--- Action item ---
In the Ops Agent text, what schema location is given for the Operations Agent's memory?

*** Study text Section Begins ***

The Ops Agent never imports spectral.worlds.*. Bridge tools live in apps/* framework deliverables, never in caller-context code (per ADR-065 D3 + D5, ADR-063, and ADR-060).

For the ask_world_agent tool specifically:

The callee-owned OHS Protocol WorldAgentRunner lives in spectral.worlds.contracts.protocols.world_agent (per ADR-065 D3 — see Protocols for the catalog).
The concrete implementation lives in spectral.worlds.application.
The bridge tool — the ask_world_agent callable that the Ops Agent invokes — lives in apps/workers (or a future apps/mcp-world-bridge/ for an MCP server, per ADR-065 D5). The bridge imports WorldAgentRunner (framework-to-context, allowed under validator rule 7) and composes into the Ops Agent’s tool list via DI at workers startup.
The Ops Agent (in spectral.platform.application) sees an opaque tool callable — never the Protocol or its implementation. Caller-context code never imports another context.

Platform-internal Protocols consumed by Ops Agent tools (OutboxReader, OutboxReplayer from spectral.platform.application.operations_agent.outbox) follow the standard within-context DI pattern; they don’t cross a context boundary, so they don’t need the framework-layer bridge. The workers entrypoint composes both surfaces — bridges into worlds and within-platform dependencies — into the agent’s tool registry. Each tool factory (ask_world_agent, list_dlq_events, get_dlq_event_detail, replay_dlq_event, list_failure_clusters, get_cluster_detail, triage_cluster) is unit-testable against mock Protocols.

Memory

Operations-app scoped. Tracks the operator’s in-flight tasks, pending reviews, and recent signal digests. Independent from both Spectral and World Agent memory.

The logical model is operator-keyed, three tiers, with no cross-operator sharing. Schema location is platform.operations_agent_memory per ADR-059 D1: contexts are code boundaries, not schema boundaries; all Operations Agent code lives under src/spectral/platform/, so memory lands in the platform schema alongside the Spectral Agent’s memory tables.

Tiers

The Ops Agent parameterizes the universal interaction / session / persistent lifecycle from ADR-058 D1 and agent memory primitives. The tier names are universal; the agent-domain scope each tier inherits (chat thread / operator session / operator) is the Ops-Agent-specific parameterization.

Tier	Scope parameterization	Example contents
Interaction	Current chat thread	In-progress task parameters, tool-call arguments, the operator’s current intent
Session	One operator’s currently active operator-session	Pending reviews the operator has been working through, recent signal digests they asked about, draft release notes they started
Persistent	One operator, durable across operator-sessions	Pinned preferences (which problem spaces they focus on), long-running task state (a draft world-model authoring effort that spans weeks), bookmarked candidates

Persistent-tier typology distribution: procedural-dominant with semantic permitted (signal digests asked about, durable inferences). No persistent-episodic produced.

*** Study text Section Ends ***
*** Excerpted records Section Begins ***

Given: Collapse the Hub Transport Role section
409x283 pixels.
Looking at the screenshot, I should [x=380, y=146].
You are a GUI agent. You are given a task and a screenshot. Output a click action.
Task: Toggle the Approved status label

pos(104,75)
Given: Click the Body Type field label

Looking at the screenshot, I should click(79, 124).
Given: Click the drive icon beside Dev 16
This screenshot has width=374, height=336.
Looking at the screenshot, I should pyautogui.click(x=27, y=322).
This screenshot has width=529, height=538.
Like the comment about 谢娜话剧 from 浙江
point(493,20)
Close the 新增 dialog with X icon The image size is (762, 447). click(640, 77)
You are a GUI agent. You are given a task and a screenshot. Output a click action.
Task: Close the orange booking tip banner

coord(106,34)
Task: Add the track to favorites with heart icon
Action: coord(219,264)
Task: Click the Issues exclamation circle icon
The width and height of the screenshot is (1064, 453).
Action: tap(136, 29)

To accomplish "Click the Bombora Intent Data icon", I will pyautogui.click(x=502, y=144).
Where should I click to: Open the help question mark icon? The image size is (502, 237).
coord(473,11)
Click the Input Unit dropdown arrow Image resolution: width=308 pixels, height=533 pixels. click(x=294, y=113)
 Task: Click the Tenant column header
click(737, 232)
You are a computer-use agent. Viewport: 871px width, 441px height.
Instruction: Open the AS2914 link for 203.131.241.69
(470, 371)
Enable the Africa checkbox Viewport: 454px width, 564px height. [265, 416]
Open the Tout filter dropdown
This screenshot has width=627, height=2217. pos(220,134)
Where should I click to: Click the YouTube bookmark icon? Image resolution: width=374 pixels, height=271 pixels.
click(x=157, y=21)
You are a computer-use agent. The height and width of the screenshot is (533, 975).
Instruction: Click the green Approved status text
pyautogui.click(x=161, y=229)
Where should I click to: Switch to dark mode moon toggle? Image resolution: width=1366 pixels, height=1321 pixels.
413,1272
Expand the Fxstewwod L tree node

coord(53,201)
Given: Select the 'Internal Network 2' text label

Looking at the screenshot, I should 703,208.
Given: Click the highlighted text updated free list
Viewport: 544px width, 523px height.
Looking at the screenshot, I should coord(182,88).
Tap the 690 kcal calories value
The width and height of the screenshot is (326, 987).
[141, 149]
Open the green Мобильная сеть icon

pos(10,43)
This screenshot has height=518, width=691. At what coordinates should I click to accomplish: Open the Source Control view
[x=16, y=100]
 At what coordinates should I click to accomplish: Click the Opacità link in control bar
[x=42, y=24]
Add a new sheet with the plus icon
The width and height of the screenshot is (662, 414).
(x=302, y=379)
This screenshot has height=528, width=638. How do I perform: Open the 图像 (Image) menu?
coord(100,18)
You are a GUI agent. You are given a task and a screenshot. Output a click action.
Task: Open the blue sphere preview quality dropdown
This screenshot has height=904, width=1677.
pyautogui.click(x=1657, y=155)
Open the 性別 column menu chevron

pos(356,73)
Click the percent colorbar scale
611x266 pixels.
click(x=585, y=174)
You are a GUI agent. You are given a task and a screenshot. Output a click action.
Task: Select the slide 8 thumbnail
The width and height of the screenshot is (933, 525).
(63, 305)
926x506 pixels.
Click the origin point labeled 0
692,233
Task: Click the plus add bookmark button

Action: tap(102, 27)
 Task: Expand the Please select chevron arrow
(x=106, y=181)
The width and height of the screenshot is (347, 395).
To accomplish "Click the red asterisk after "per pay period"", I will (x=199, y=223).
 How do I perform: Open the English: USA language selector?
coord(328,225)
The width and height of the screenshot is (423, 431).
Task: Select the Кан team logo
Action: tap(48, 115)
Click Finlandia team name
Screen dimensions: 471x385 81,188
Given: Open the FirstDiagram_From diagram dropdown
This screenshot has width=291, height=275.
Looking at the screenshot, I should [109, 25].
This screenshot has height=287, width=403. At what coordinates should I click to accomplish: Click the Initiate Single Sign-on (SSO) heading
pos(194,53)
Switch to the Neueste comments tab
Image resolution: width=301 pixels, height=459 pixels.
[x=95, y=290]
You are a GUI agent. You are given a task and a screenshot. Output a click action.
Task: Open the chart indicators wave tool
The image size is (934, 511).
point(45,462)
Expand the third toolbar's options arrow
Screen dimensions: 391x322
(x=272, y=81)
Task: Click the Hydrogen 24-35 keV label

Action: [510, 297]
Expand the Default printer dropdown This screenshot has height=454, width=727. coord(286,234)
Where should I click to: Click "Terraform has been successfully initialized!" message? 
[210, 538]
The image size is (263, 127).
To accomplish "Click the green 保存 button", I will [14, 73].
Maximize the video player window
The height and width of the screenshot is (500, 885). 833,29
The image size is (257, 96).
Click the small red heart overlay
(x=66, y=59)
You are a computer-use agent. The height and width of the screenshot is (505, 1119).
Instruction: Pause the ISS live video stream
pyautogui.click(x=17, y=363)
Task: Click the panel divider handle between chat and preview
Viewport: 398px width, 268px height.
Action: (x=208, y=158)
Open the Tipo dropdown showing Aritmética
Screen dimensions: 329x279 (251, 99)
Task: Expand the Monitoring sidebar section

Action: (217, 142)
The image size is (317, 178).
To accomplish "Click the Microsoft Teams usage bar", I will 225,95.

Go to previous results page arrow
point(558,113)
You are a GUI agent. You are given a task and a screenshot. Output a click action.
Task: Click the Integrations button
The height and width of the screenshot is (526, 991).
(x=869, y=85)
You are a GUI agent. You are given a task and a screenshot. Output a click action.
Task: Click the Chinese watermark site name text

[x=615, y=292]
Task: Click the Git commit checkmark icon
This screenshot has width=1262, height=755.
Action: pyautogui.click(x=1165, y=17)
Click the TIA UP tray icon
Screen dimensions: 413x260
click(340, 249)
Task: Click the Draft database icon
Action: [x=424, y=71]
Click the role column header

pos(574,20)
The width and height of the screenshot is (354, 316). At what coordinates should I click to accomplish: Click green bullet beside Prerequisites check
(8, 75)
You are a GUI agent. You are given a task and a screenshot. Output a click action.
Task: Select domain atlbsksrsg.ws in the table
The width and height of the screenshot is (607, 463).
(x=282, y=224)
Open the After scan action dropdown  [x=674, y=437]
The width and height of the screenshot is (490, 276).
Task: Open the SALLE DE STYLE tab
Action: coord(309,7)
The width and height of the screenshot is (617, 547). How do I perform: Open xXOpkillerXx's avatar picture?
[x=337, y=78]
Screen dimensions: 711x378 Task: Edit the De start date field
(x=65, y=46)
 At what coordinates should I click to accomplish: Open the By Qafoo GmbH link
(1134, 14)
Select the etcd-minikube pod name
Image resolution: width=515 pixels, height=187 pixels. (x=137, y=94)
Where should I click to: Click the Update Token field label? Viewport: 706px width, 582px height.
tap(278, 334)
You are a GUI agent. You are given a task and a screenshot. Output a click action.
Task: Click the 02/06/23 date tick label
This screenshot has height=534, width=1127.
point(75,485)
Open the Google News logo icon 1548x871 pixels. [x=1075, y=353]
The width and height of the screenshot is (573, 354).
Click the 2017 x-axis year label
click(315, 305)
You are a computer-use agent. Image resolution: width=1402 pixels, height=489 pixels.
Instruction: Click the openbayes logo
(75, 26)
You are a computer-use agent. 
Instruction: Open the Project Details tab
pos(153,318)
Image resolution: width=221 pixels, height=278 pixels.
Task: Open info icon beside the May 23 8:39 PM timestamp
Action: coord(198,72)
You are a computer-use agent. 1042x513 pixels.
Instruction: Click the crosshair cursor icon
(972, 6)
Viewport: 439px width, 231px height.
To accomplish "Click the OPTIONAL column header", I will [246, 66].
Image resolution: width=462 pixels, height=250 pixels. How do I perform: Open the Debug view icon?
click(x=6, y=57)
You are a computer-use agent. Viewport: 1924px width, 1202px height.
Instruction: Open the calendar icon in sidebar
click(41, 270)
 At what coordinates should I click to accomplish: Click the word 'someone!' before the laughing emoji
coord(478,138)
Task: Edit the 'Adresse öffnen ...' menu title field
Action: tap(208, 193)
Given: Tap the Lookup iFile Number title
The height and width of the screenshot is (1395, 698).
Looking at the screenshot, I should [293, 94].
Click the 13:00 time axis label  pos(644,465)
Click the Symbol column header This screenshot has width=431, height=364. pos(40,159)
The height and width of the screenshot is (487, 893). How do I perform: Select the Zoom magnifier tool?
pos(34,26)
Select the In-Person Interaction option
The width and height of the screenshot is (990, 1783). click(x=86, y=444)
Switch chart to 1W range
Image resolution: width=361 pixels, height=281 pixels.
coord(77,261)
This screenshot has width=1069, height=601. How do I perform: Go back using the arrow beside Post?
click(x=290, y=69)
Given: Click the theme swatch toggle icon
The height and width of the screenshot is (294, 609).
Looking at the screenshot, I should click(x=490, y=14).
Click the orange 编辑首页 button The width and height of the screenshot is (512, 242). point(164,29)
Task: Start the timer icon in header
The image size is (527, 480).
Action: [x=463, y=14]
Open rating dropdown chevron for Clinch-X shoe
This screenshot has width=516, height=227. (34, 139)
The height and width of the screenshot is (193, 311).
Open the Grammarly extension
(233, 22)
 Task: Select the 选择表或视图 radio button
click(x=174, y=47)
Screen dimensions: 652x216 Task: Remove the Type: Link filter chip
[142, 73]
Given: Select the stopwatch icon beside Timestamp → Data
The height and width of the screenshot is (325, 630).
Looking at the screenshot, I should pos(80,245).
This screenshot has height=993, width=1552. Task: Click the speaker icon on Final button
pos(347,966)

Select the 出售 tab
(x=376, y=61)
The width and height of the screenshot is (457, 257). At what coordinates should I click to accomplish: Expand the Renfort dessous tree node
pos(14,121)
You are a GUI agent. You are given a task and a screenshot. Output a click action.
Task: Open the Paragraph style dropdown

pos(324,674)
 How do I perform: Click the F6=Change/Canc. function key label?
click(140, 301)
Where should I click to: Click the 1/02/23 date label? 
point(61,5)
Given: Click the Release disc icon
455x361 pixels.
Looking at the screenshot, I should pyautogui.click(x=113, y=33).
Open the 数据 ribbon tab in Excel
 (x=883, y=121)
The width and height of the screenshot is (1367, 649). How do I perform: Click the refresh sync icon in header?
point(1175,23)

*** Excerpted records Section Ends ***

--- Answer ---
platform.operations_agent_memory